* [Action item] All lines from the one with "Click the printer" to the end of the data: return those exactly, and only those.

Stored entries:
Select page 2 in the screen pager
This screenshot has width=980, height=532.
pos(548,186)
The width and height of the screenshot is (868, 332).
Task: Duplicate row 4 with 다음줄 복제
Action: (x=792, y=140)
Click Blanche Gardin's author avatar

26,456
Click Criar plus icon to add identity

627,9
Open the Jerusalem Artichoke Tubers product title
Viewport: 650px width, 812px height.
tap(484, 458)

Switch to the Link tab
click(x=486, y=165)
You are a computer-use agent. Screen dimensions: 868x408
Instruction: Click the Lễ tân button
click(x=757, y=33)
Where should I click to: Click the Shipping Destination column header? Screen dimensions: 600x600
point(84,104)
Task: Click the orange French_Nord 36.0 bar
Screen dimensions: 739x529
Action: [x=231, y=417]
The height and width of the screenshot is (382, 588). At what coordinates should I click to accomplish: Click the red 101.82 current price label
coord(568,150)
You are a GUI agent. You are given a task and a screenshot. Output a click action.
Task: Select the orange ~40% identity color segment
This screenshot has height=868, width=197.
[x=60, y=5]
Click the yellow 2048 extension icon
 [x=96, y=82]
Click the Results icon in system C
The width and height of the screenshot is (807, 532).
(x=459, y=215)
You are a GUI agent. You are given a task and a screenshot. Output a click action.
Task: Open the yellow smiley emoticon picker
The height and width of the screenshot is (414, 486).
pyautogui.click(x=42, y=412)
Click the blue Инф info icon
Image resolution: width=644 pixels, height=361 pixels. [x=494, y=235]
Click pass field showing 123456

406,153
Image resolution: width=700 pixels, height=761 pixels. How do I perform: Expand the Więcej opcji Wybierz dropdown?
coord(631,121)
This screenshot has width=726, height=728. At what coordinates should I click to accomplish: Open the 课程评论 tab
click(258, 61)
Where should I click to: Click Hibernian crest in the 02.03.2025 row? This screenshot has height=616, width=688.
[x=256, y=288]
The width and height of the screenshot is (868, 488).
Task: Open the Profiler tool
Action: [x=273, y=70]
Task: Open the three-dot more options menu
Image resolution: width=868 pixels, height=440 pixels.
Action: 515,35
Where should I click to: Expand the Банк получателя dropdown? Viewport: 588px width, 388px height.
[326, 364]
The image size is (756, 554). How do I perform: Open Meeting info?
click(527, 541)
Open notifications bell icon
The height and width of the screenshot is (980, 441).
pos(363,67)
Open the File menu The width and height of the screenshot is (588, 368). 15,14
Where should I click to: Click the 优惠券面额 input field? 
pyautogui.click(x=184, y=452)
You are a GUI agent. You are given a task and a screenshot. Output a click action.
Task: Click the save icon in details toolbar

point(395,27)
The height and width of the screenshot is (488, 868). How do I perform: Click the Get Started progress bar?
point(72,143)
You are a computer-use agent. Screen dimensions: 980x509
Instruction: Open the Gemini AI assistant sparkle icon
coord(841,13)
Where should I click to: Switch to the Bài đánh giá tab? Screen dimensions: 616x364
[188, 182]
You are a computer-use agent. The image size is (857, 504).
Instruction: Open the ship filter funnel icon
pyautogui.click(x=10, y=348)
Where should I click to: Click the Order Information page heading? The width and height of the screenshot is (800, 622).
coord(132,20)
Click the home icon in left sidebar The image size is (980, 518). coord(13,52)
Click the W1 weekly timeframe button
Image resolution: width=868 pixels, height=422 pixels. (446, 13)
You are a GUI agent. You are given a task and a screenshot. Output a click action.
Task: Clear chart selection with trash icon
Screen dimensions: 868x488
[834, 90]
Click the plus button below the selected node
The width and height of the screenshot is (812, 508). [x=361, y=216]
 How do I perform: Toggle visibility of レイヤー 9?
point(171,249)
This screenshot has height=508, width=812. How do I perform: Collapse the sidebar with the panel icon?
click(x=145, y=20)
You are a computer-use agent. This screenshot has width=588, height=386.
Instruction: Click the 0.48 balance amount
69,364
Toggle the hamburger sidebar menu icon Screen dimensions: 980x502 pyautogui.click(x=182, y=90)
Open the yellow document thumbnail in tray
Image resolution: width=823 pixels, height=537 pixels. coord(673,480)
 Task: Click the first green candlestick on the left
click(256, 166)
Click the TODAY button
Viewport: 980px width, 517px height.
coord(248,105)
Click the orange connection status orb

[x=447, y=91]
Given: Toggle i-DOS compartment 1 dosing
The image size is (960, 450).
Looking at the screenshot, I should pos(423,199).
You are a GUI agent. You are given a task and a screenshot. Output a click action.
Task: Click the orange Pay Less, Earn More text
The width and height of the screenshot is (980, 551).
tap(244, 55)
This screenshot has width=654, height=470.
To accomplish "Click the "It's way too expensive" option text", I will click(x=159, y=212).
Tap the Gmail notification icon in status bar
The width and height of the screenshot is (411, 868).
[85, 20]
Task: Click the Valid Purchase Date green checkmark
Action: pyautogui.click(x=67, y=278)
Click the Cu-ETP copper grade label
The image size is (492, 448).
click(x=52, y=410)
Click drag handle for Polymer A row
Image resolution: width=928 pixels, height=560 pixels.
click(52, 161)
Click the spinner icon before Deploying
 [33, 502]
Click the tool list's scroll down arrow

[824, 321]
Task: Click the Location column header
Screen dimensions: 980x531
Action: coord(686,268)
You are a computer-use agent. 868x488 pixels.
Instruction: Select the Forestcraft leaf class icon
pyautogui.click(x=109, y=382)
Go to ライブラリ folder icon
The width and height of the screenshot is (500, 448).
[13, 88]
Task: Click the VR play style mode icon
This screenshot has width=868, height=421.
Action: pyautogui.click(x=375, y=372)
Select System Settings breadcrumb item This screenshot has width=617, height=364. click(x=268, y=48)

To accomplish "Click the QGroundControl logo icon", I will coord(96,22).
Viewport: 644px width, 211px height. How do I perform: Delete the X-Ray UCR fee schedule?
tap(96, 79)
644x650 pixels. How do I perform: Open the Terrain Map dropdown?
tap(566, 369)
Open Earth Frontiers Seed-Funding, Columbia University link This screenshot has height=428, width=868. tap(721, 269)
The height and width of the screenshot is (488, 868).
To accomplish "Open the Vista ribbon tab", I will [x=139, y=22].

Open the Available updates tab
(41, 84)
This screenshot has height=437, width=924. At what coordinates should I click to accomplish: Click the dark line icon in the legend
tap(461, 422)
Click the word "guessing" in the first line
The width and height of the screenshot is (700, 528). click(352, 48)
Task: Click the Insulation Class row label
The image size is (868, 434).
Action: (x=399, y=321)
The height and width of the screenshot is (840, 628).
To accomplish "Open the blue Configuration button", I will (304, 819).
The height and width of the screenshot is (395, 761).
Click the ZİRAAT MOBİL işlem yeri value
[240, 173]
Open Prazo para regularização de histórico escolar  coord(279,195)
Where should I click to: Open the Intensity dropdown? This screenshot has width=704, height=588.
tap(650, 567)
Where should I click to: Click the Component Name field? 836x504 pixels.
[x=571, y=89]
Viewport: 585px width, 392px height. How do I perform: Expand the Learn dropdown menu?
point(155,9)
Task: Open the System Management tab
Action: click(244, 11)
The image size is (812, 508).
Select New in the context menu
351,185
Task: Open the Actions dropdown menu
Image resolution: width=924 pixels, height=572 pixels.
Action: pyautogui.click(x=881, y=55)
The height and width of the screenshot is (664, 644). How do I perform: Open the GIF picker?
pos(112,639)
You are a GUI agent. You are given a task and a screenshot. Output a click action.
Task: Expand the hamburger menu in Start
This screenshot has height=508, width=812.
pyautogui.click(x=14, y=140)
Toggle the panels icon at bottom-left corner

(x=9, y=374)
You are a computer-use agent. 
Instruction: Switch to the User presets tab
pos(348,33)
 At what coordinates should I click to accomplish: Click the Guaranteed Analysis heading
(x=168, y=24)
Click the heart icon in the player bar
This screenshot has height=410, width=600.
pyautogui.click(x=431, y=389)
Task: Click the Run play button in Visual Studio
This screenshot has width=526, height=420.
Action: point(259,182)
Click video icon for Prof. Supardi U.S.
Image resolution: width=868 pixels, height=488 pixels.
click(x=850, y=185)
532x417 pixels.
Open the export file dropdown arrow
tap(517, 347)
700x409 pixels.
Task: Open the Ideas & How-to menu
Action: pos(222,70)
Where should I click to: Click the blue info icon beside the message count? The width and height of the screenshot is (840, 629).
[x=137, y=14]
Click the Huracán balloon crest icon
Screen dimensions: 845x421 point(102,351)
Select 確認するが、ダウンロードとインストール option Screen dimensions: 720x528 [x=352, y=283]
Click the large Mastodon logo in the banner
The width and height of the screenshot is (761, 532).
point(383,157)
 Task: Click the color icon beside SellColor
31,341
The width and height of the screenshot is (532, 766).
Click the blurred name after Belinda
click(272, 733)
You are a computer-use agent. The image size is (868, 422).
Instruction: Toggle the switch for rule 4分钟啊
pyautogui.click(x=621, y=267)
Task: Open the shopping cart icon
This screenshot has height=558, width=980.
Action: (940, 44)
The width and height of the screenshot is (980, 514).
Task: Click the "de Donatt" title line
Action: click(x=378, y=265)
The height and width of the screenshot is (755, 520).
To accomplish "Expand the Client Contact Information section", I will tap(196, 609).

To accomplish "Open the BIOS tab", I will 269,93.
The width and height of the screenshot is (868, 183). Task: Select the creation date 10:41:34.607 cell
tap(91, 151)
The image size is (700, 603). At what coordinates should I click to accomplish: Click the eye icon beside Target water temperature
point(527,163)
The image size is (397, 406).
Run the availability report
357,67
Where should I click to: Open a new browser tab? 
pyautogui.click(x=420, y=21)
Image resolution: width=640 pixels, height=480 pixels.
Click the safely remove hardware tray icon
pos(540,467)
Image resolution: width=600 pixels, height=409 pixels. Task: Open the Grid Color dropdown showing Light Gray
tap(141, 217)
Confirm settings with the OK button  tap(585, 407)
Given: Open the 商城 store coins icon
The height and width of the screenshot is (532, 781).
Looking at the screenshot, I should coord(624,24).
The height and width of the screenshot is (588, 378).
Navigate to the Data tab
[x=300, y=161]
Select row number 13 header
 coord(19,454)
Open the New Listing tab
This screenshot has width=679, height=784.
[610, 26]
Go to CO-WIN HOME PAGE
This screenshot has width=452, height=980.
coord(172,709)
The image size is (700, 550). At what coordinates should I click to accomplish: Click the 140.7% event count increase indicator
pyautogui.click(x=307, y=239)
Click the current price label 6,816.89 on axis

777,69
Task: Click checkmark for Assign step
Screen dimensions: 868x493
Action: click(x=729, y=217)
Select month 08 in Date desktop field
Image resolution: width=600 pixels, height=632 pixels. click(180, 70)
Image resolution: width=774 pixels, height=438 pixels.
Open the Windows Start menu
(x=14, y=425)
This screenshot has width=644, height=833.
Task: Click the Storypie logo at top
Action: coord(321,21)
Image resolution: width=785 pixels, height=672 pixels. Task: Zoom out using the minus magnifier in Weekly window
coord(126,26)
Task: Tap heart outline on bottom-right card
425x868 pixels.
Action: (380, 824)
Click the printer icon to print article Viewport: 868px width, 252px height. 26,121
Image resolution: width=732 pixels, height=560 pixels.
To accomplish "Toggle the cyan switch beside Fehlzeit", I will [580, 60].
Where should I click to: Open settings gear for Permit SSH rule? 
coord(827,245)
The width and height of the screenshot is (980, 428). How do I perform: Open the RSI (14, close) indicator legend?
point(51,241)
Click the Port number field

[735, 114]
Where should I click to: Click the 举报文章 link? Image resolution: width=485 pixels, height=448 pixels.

* [Your response]
Click the printer icon to print article Viewport: 868px width, 252px height. 26,121
Image resolution: width=732 pixels, height=560 pixels.
To accomplish "Toggle the cyan switch beside Fehlzeit", I will [580, 60].
Where should I click to: Open settings gear for Permit SSH rule? 
coord(827,245)
The width and height of the screenshot is (980, 428). How do I perform: Open the RSI (14, close) indicator legend?
point(51,241)
Click the Port number field

[735, 114]
Where should I click to: Click the 举报文章 link? Image resolution: width=485 pixels, height=448 pixels.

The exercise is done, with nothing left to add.